* **Dataset extract**:
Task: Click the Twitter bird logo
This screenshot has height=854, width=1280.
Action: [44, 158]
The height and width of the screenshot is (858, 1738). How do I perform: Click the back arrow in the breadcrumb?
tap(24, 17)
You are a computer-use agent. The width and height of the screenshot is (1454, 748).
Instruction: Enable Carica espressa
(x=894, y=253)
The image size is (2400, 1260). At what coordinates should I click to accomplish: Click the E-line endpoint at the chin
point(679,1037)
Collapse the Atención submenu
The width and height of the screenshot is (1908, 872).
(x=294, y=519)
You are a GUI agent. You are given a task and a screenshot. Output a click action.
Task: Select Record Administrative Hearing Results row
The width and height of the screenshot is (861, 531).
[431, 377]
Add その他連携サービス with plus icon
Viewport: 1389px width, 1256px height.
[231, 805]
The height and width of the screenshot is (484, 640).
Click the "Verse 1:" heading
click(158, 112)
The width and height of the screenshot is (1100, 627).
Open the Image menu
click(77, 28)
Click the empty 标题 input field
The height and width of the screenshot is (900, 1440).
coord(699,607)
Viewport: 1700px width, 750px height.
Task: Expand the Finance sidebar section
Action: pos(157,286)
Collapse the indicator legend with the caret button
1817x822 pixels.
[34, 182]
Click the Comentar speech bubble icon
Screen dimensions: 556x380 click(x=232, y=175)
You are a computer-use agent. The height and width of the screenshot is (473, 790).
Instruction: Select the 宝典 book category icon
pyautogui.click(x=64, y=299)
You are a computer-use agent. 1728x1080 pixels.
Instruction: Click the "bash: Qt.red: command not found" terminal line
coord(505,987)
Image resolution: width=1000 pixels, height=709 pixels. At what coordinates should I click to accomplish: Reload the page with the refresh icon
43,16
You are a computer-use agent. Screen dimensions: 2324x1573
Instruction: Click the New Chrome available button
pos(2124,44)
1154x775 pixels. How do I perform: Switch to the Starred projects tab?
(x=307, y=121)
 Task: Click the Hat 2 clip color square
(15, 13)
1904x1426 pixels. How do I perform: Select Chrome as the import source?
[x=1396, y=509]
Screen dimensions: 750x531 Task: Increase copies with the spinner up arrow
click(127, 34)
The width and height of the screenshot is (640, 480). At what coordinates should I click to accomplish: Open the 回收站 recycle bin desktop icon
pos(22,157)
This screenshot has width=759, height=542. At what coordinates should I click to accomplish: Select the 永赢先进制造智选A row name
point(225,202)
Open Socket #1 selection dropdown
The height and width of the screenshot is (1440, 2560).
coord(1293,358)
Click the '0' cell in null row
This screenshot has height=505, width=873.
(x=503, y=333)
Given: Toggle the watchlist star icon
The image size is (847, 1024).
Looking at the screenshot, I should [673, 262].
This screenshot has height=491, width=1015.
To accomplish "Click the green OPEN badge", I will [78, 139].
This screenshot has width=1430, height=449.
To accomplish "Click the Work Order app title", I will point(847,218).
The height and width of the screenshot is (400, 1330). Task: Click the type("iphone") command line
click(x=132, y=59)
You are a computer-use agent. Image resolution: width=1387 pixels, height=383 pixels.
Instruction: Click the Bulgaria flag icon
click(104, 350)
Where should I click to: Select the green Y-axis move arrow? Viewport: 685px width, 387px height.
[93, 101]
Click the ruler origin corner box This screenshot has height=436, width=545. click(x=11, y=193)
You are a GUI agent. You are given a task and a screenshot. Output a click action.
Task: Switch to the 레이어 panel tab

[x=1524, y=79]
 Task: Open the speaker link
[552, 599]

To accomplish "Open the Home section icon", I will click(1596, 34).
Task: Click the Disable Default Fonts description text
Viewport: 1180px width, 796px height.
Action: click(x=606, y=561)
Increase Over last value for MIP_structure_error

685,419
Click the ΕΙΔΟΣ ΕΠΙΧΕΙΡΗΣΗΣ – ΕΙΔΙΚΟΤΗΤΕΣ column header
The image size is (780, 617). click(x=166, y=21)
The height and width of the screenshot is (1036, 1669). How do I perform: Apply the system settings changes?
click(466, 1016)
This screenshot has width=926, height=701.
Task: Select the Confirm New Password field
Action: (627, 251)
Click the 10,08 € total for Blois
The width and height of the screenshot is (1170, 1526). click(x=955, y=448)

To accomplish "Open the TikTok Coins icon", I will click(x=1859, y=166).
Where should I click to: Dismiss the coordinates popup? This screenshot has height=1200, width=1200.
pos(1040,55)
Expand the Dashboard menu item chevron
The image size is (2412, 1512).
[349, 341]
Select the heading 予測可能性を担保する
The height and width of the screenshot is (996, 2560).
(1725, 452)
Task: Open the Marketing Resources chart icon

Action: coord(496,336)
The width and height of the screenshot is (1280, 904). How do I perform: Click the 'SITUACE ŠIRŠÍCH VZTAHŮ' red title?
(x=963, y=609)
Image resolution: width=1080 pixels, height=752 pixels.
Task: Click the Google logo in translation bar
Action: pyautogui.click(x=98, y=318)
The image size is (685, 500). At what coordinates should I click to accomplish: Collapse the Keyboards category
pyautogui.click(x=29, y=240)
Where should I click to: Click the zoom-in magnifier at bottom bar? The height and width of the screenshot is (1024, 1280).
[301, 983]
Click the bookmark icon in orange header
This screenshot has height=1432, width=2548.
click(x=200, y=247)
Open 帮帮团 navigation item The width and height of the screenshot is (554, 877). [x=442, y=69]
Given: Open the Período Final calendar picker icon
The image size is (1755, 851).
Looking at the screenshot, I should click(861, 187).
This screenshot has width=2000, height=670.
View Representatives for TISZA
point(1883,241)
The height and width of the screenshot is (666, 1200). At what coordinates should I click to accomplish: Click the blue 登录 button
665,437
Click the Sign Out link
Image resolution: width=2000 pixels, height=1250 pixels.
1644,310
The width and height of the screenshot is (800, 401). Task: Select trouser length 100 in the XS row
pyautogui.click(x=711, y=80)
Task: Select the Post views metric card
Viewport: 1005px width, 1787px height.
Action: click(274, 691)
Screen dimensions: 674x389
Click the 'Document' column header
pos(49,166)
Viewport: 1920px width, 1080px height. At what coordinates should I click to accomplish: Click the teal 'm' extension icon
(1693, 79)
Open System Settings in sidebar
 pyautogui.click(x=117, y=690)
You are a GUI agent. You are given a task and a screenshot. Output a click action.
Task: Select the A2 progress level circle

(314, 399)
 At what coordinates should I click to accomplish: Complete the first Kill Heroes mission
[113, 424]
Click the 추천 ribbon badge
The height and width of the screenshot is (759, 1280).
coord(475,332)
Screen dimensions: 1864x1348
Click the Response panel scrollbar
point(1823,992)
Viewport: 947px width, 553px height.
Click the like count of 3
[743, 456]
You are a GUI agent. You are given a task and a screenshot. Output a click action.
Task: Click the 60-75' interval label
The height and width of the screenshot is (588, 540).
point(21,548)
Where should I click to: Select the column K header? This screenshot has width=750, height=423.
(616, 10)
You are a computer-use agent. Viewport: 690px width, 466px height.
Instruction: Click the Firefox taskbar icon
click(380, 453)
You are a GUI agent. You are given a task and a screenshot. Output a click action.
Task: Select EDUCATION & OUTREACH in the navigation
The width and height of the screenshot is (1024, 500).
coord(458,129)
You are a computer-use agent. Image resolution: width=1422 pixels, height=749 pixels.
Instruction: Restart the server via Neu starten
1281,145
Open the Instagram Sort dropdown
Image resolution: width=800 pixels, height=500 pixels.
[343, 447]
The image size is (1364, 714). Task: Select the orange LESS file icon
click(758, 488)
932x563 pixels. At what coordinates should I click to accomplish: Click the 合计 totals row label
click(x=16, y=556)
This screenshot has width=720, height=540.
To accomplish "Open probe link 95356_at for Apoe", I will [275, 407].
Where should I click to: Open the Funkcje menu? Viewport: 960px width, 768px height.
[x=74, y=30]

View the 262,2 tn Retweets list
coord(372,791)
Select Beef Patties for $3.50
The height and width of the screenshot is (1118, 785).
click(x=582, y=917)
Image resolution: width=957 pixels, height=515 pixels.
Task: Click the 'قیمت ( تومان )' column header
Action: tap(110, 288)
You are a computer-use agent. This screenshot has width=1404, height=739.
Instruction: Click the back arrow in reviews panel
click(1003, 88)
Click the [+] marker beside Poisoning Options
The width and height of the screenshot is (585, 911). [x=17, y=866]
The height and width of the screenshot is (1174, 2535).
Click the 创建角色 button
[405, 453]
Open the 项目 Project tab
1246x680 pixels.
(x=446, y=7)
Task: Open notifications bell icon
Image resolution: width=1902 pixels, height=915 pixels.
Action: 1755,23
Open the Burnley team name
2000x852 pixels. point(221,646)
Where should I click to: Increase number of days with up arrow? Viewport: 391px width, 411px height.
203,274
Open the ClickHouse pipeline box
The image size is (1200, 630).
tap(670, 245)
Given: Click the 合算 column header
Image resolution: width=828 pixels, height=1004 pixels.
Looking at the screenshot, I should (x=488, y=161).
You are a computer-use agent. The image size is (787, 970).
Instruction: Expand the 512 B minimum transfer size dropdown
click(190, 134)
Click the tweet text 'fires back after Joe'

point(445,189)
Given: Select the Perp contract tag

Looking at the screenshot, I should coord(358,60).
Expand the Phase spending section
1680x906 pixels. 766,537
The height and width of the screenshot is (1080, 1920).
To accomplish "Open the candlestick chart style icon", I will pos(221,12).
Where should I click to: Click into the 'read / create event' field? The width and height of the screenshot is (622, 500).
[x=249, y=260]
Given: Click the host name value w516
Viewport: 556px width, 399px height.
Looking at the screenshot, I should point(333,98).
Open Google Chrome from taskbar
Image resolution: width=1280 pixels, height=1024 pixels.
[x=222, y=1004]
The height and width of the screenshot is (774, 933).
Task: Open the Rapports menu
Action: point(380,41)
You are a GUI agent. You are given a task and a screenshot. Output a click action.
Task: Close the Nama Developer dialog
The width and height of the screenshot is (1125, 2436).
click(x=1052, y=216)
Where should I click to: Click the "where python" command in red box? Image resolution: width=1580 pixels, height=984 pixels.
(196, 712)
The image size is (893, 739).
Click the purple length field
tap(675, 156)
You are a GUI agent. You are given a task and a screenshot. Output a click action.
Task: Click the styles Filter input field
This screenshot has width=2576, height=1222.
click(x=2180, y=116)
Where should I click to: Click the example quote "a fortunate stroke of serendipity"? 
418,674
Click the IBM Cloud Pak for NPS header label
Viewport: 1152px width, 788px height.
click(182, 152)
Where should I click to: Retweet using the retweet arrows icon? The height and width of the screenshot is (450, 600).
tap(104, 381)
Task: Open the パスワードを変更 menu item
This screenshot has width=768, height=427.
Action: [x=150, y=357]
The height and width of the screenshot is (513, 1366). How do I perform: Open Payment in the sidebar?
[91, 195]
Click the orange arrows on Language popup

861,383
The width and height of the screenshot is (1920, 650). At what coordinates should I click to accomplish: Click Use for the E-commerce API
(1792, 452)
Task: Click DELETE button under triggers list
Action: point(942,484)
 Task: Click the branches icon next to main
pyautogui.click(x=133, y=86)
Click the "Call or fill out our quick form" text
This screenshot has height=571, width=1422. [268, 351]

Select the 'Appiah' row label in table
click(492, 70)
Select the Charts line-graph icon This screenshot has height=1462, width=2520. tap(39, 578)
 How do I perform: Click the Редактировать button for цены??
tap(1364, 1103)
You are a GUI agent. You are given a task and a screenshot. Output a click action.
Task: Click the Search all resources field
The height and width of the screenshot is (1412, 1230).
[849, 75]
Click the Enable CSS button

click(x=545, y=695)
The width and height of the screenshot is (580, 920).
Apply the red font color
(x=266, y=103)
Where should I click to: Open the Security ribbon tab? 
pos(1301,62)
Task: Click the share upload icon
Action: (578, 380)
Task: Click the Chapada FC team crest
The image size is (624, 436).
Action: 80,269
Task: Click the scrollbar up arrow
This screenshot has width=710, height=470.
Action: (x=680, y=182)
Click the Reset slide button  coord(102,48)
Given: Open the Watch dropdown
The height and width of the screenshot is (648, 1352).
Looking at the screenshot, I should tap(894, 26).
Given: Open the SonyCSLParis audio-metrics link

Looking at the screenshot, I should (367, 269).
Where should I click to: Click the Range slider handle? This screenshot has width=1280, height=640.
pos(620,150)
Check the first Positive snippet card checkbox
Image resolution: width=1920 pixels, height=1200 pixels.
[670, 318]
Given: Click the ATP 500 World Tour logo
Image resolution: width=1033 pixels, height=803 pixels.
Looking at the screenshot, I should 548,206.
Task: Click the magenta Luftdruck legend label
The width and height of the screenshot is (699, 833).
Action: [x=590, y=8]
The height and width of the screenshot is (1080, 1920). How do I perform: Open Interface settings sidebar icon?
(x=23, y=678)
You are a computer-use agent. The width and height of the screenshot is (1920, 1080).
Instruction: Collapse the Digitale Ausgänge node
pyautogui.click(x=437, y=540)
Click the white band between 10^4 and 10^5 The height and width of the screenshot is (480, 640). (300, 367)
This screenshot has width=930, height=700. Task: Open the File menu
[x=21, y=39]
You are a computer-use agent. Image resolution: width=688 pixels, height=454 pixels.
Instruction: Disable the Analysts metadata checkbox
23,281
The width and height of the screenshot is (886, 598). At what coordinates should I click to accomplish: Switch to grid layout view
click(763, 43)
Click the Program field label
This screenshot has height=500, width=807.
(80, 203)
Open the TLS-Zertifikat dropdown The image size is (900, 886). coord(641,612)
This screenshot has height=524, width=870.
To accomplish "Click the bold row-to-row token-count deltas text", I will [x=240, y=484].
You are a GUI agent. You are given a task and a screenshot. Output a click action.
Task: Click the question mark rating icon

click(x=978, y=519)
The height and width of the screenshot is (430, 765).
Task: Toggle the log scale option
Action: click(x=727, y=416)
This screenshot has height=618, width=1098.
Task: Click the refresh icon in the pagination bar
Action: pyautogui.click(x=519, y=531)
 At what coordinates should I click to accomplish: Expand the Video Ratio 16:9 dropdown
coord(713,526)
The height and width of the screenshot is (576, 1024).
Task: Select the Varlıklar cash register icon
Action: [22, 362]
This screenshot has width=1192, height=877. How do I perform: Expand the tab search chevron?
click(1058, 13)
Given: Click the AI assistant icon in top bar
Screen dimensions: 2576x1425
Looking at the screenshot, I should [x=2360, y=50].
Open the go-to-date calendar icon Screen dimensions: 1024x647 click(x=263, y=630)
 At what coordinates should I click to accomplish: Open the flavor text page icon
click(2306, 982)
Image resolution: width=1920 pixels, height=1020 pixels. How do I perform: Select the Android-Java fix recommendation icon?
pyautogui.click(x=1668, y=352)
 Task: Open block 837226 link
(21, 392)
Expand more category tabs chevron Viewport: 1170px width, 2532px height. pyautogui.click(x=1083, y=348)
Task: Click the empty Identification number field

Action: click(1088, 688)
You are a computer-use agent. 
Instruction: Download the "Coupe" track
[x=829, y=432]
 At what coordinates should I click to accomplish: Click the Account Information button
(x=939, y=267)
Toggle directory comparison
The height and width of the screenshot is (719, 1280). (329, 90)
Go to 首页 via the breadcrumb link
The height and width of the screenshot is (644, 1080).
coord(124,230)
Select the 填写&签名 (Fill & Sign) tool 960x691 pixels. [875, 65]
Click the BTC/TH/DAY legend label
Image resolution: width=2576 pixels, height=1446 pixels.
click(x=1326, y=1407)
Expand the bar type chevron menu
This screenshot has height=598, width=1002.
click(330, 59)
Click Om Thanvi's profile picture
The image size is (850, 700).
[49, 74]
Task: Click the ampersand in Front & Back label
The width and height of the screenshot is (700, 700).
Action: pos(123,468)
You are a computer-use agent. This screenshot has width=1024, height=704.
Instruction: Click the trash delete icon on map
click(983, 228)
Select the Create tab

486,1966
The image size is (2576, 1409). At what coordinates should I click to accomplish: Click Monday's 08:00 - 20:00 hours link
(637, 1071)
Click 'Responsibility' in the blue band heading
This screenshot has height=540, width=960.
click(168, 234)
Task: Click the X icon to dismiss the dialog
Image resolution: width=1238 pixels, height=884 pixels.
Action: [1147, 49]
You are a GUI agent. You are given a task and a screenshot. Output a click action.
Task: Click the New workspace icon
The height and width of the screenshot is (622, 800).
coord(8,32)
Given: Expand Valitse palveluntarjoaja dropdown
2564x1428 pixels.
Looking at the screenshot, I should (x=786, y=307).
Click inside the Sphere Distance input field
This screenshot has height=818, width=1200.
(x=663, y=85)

* **Written task**: Collect every line of the items above that contains the string "Chrome", and treat case as significant.

* **Solution for this task**:
Instruction: Click the New Chrome available button
1904x1426 pixels. How do I perform: Select Chrome as the import source?
Open Google Chrome from taskbar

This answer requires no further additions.